"Eu vi as melhores mentes da minha geração destruídas pela loucura", diz o poeta. Na minha época isso se deu não pela loucura da fuga da realidade, da busca por prazeres fugazes ou da beleza que vem da vida nas ruas. Muito pelo contrário, era essa loucura que sustentava essa geração. Eram as idéias, as músicas, as experiências de verdadeiros vagabundos iluminados que riam dos hipócritas nas suas salas de aulas, nas suas casas, nos seus bairros, no seu país, e que levavam a crítica como elemento fundamental, que os moviam. A loucura que destruiu suas mentes foi a da própria realidade, do dia-a-dia, da correria, do mata ou morre. A loucura do trabalho, das relações duras com a família, das fofocas dos vizinhos, dos estudos, da busca incessante pela concretização de projetos de vida que não foram feitos por você, e sim para você. Levavam uma vida obscena para muitos, mas que, para mim, foi ao mesmo tempo poética, doente, livre, destrutiva e exemplar.
Não eram suas vidas obscenas só porque não ligavam para os clichês da vida de concursados, funcionários públicos, profissionais liberais e afins, eram vidas experimentadas no calor das ruas e do som. Porém, o turbilhão concreto do mundo real os alcançou no olimpo que eles vivenciavam, sustentado pelo espírito das calçadas, das ondas da praia, das rodas nos shows de rock e na consciência inconsciente do mundo pútrido em que viviam e que os dividiu, e os forçou a se tornarem pessoas que respondem à patrões, que buscam avançar nas suas carreiras, que perseguem diplomas, cargos de engrenagem na máquina social caótica, burguesa, insensível e feia. Não sei se fizeram isso por opção, mas sei que as circunstâncias da vida lançaram um conjunto de cartas para cada um deles e cada um fez a sua jogada como pôde. Alguns receberam uma ótima mão e fizeram péssimas escolhas, jogadas imbecis com intenção de tentar permanecer dentro de um jogo sem saber que ele já tinha acabado. Outros receberam cartas que não lhes davam a menor perspectiva de um bom resultado, mas, contando com certa habilidade e sorte conseguiram se sair bem. E um deles recebeu cartas completamente inesperadas, mas que estavam no baralho da vida que todos levavam. Cartas que, para muitos, poderiam ser as piores possíveis, que acabariam com qualquer jogo, mas, esse único teve a capacidade de tornar aquilo uma vitória inconteste. Calou a boca de muitos que não acreditavam na sua vitória (e muitos que desejavam o seu fracasso), conseguindo um prêmio diferente de tudo que eu já pude conhecer. O maior prêmio da vida de um homem, e todos que estiveram na mesa de jogo com ele reconheceram isso. Mesmo após isso tudo, a vida lhe continuou dando cartas difíceis mas ele sempre teve coragem de fazer seu jogo dar certo. Mesmo cambaleante, arriscou jogadas inimagináveis para mentes mais fracas (como a minha) e conseguiu se sair por cima.

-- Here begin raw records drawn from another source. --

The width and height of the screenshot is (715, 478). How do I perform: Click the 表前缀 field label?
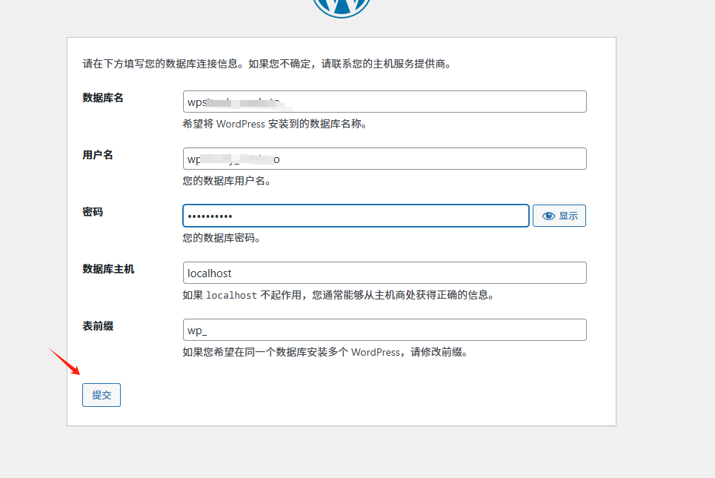(98, 326)
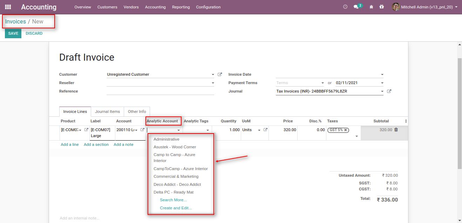Open Odoo support via the gift icon
This screenshot has height=223, width=462.
point(382,7)
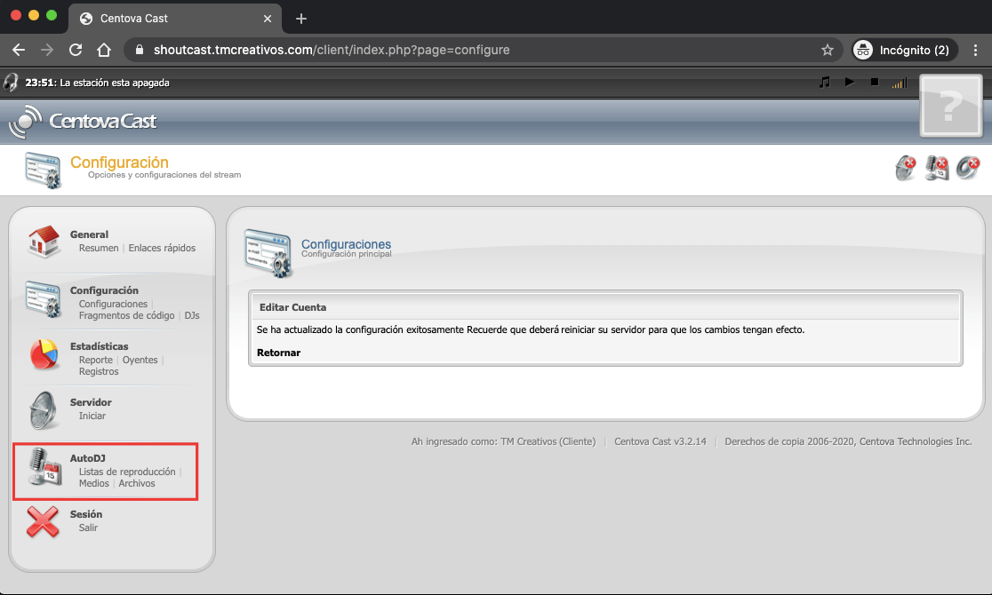The image size is (992, 595).
Task: Click the Retornar link
Action: click(x=278, y=353)
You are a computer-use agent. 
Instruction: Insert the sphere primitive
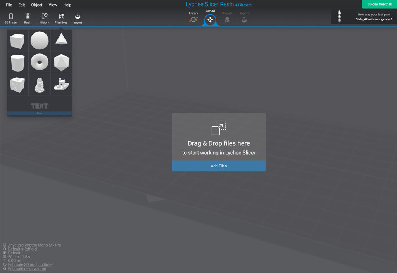click(x=40, y=41)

Acredito que ele e muitos dos que fizeram parte de sua geração são pessoas diferentes, por conta de tudo que eu pude ver. As forças que nos puxam para determinados rumos da vida fez com que eles se separassem, então, logo acabaram-se as bandas, as saídas, as brigas, as casas de praia, as festas, as calçadas, e, ao mesmo tempo, terminaram as discussões familiares, os problemas escolares/acadêmicos, as fofocas dos vizinhos criativos e os conflitos internos que eu sei que cada um teve nesse período. Mas de uma coisa tenho certeza, eles nunca perderam a fagulha da insanidade que os levou pelos caminhos que seguiram na juventude. Esta foi uma geração que uivou muito alto em meus ouvidos e que eu não tive como não ouvir. Agora, esse uivo ecoa em minha alma e eu tento aquietá-lo no meu viver. É um uivo que refletiu na minha geração, nos meus pares, e fez com que nós teimássemos vivenciar coisas incríveis, só de birra com o passado. Cada um de nós tentou viver à altura desses que vieram antes, contamos as suas histórias num misto de admiração e desprezo e sonhamos em ter na nossa vida experiências tão intensas quanto eles. Pensávamos se um dia a geração seguinte contaria histórias sobre nós, ou se passaríamos em branco. Até hoje pensamos isso. Eles foram verdadeiros pinos quadrados que acabaram tendo que forçar encaixe nos buracos redondos da vida, como todos nós eventualmente teremos que fazer antes da morte, mas, tenho a certeza de que esse encaixe não mudou plenamente as suas formas. Ainda há loucura neles, assim como sempre haverão os uivos das próximas gerações.